This invention carries weight
The product helps truck drivers shift the weight of their loads with ease.
By DON SHILLING
VINDICATOR BUSINESS EDITOR
CANFIELD -- Two local entrepreneurs figure large numbers of truck drivers nationwide soon will be buying their locally made product.
Tandem Stoppers are offered at stores at eight truck stops in the East and two retail Web sites, despite being on the market just four months.
Jeff Landis and John Esker, owners of the Canfield company, say they aren't making money yet, but they expect a big jump in sales soon as truckers catch on to how easy Tandem Stoppers allow them to shift the weight of their loads.

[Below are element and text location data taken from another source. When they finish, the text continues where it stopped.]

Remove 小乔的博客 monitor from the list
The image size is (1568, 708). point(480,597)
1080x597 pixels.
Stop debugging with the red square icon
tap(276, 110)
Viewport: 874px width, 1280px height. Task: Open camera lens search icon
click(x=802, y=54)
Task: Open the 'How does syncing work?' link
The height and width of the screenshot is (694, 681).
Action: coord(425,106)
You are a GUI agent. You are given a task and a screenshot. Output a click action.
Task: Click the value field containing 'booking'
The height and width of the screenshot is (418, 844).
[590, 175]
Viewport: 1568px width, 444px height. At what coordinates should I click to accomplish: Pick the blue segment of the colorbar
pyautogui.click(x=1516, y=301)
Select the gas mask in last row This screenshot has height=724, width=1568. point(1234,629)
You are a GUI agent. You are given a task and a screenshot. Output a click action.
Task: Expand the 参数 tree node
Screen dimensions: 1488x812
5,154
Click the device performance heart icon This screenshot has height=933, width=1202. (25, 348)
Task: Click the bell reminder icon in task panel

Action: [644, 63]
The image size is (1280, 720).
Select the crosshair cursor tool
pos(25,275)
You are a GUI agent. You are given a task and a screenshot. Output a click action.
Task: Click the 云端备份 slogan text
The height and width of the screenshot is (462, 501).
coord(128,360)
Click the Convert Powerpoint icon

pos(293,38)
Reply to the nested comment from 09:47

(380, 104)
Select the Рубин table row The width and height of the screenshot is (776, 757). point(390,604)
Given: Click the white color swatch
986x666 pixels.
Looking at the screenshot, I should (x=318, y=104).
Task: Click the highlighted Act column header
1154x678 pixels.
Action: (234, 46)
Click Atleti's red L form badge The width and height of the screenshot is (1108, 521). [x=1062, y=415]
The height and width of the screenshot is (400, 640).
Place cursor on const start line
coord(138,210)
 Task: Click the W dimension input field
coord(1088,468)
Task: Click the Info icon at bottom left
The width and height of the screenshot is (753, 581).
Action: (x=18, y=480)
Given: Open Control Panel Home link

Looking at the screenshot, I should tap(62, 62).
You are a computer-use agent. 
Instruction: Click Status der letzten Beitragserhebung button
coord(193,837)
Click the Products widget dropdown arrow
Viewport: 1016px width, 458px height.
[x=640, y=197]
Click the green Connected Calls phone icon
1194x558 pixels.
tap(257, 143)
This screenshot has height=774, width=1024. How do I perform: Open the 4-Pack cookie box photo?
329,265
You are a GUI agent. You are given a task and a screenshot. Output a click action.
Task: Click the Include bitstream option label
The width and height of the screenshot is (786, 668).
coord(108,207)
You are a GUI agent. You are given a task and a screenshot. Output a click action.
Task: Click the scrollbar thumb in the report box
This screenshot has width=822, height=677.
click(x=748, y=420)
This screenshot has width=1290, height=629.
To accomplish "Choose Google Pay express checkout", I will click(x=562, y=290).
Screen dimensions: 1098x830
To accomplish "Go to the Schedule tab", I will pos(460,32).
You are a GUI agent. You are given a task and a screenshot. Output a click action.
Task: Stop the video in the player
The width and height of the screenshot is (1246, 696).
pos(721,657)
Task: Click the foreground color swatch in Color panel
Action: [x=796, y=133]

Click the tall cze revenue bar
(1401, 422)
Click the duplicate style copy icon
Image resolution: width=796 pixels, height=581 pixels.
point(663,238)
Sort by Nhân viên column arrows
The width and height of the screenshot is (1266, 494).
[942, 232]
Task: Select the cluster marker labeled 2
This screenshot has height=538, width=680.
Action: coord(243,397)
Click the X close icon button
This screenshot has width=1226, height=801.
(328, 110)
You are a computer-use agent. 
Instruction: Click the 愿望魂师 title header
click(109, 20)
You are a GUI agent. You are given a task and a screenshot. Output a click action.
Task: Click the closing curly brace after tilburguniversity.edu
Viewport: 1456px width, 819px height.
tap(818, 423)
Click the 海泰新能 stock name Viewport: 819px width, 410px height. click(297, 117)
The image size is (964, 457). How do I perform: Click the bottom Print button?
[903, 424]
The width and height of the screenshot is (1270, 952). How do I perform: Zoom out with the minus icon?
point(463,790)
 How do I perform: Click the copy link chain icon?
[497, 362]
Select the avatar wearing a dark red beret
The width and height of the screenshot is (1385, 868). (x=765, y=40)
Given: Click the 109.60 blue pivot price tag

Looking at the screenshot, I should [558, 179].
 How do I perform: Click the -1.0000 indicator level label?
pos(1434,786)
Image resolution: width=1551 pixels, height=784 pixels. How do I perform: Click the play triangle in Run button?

T.J. Graff of Arizona is a believer.
The director of sales and marketing for www.gotruckstop.com said the online retailer added the product in November and sales have been "very brisk." It normally retails for 36.90.
"Tandem Stoppers is one of the highlights of the products that came out in 2006," he said.
What they are
Tandem Stoppers are forged steel pins that slip into holes of a rack underneath the trailer. The rack slides the trailer so the weight over each axle can be adjusted to meet federal standards.
Operating from inside the tractor, the driver normally guesses how far to slide the trailer. He then gets out and checks to see if the trailer is in the right position. If it is, he puts pins into holes on the rack to lock the trailer in place.
Tandem Stoppers, however, are placed into the holes before the rack is adjusted so it stops at the right spot.
"It can't miss," said Landis, who created the product. "It's first time, every time."
Without Tandem Stoppers, drivers have to get in and out of a truck to check if the load is situated properly, he said. That can sometimes take 30 or 40 minutes.
Some drivers have come up with makeshift ways of getting the rack to stop in the desired spot, he said.
"They put in tree branches, crow bars, you name it, whatever fits in there," he said.
Landis and Esker said they are just getting started in their effort to let the industry know they have a better way.
They've been meeting with trucking companies, some of whom are testing the product, and they are pushing to have Tandem Stoppers carried by more retailers that carry trucking-related items.
They also plan to have a sales representative meet with truck-driving schools in hopes they can let new drivers know about the product.
The partners have used their own funds to have 3,000 sets of Tandem Stoppers produced. A set contains two forged steel pins that are made at Youngstown Forge in Boardman and zinc-coated at Sebring Industrial Plating.
So far, they have sold 470 sets.
Their goal is to build the sales volume to 4,000 sets a month.
They also are selling the pins at www.tandemstoppers.com. They are running the business from a building at 650 W. Main St.
Graff, the online retailer, said he doesn't know of any other product like Tandem Stoppers on the market. There used to be a similar product but it stopped selling several years ago.
Landis said their patent search uncovered the product, which was created by a Cleveland man. He had problems with marketing and the product never took off, Landis said.
Landis and Esker reached a deal with the man to acquire his patent.
Landis, 49, of Austintown, created his device 30 years ago. With his truck idled by a snowstorm, he made steel pins on a lathe.
He's used the pins all these years. He now drives a route from Cleveland to New Jersey for Transport America.
Starting out
Three years ago, a friend suggested Landis start selling his pins.
The thought simmered until last year when he hired Esker to help him with a Web site for an online retail business that he and a partner were creating. Esker, 53, of Leetonia, runs a computer sales and repair business called E-Tek.
Landis showed Esker the pin, explained its use, and the two decided to take the idea to market.
Landis is confident the product will sell in large volumes because weight distribution inside a trailer is critical. State and federal agencies monitor the issue carefully because they don't want a load to be so poorly balanced that the floor of the trailer caves in and a load is dumped out of the highway.
Despite the concern, no one has been helping the drivers find an easier way to shift their loads, Landis said.
"Companies have been dumping it on the drivers. No one's really figured out how to solve it. This solves the problem," he added.